BEGIN The input
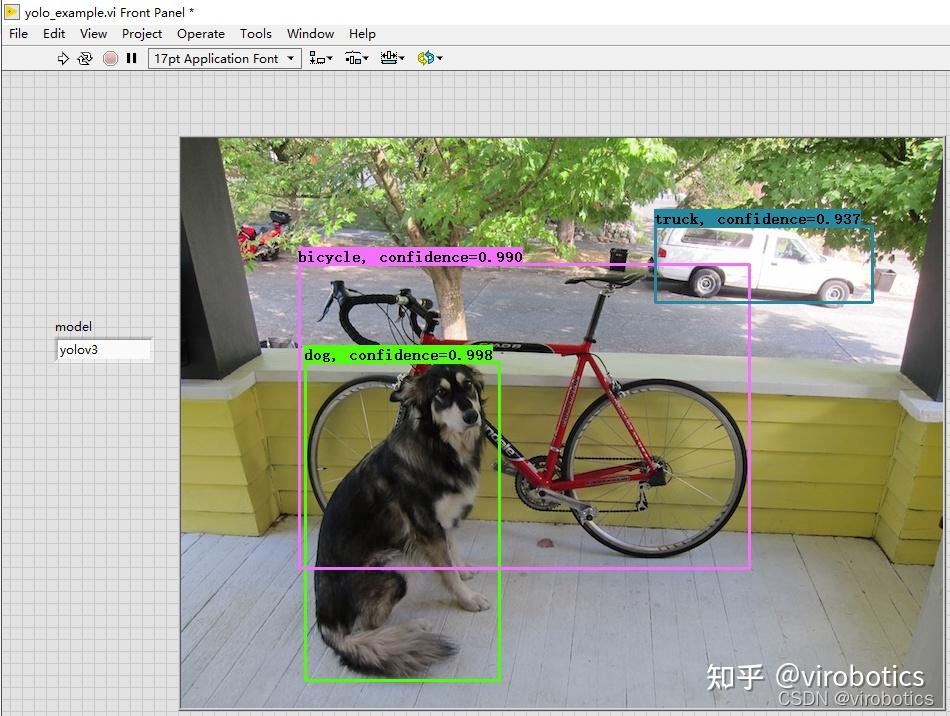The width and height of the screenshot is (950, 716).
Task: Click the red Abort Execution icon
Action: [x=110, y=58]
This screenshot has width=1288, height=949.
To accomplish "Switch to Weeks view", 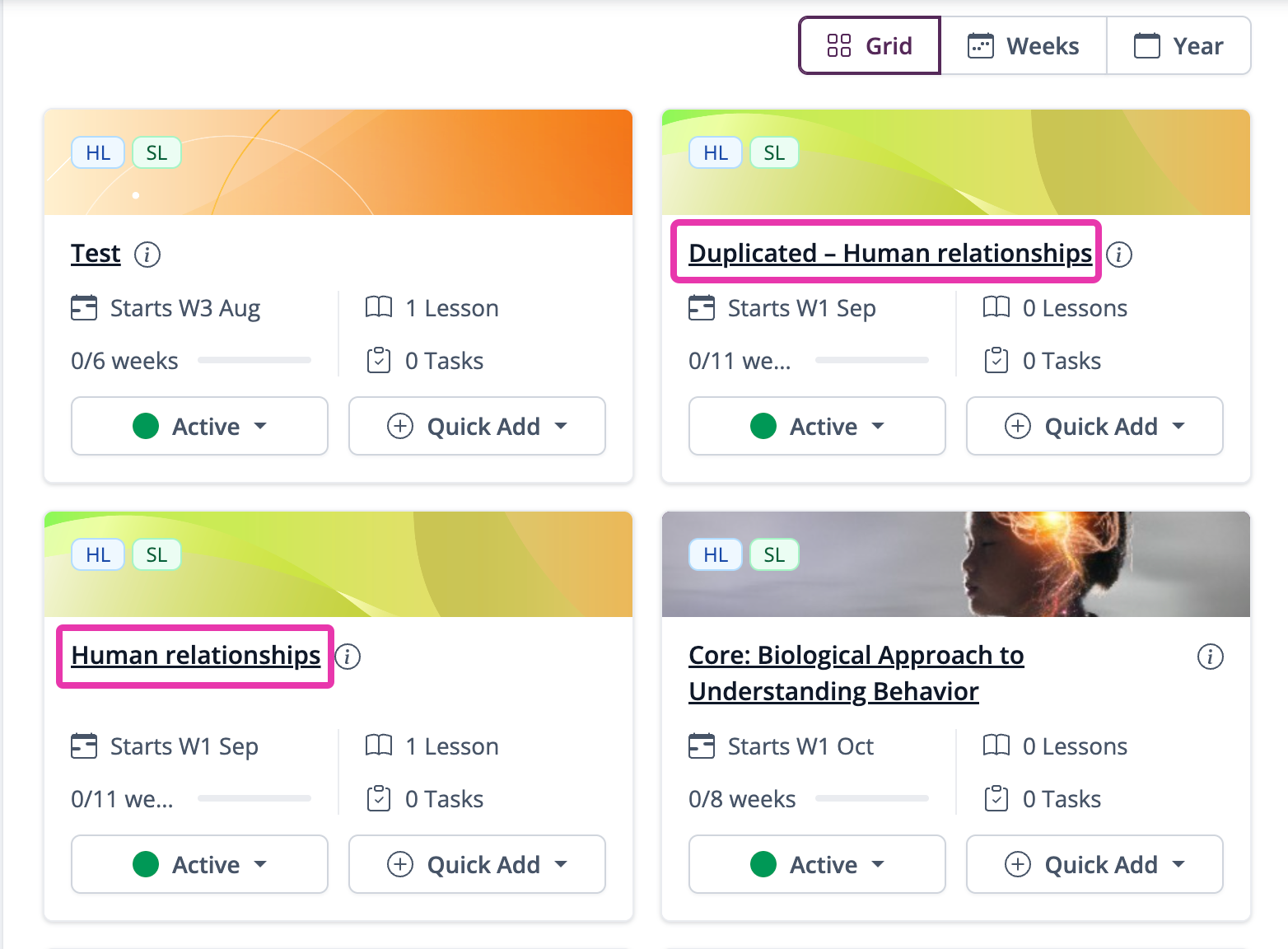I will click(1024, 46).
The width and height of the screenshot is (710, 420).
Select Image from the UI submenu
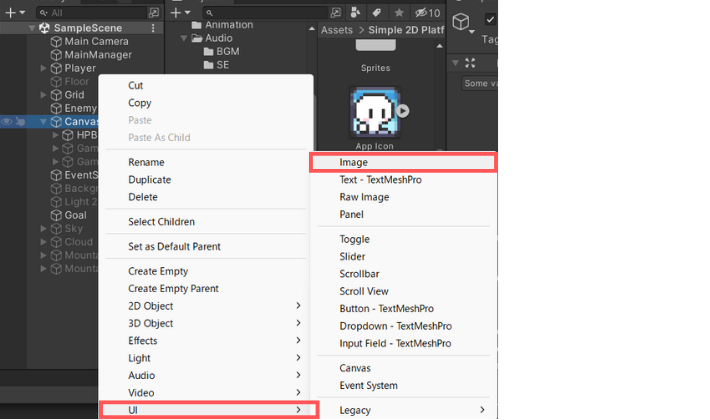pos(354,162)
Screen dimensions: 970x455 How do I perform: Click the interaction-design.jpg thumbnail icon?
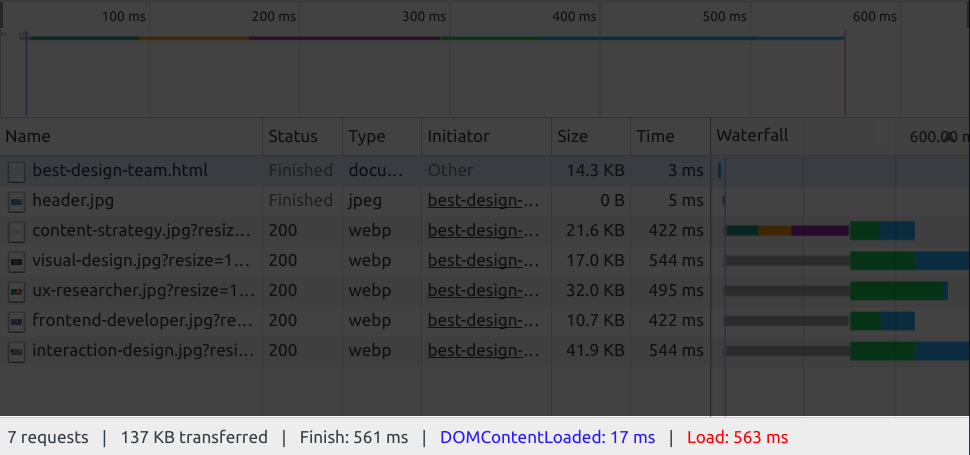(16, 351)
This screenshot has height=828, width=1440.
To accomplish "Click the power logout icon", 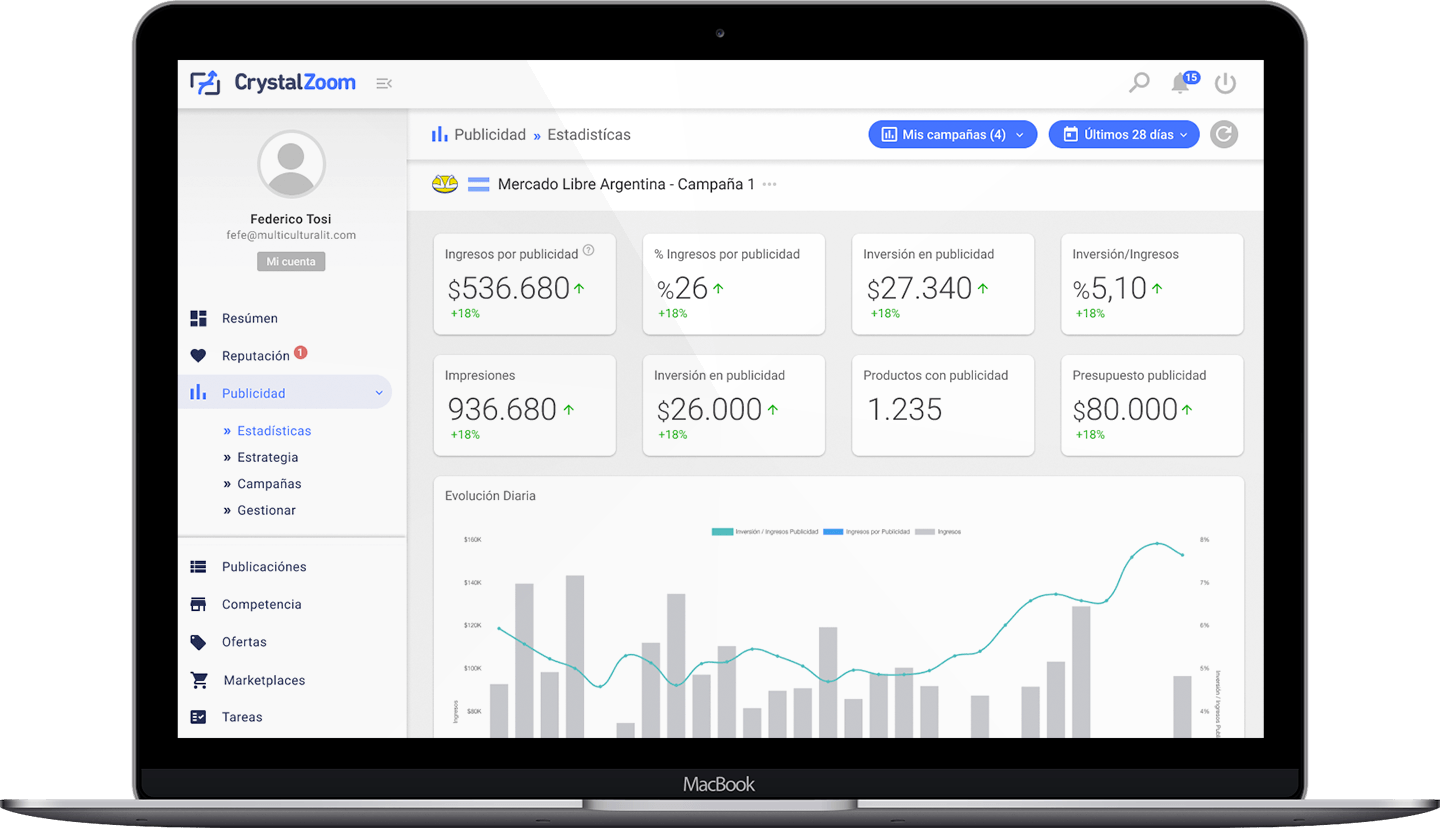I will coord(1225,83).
END The input
# Required action:
Look over the data above and show each line that contains "This".

# Finished exercise:
This screenshot has width=1288, height=949.
This screenshot has height=828, width=1440.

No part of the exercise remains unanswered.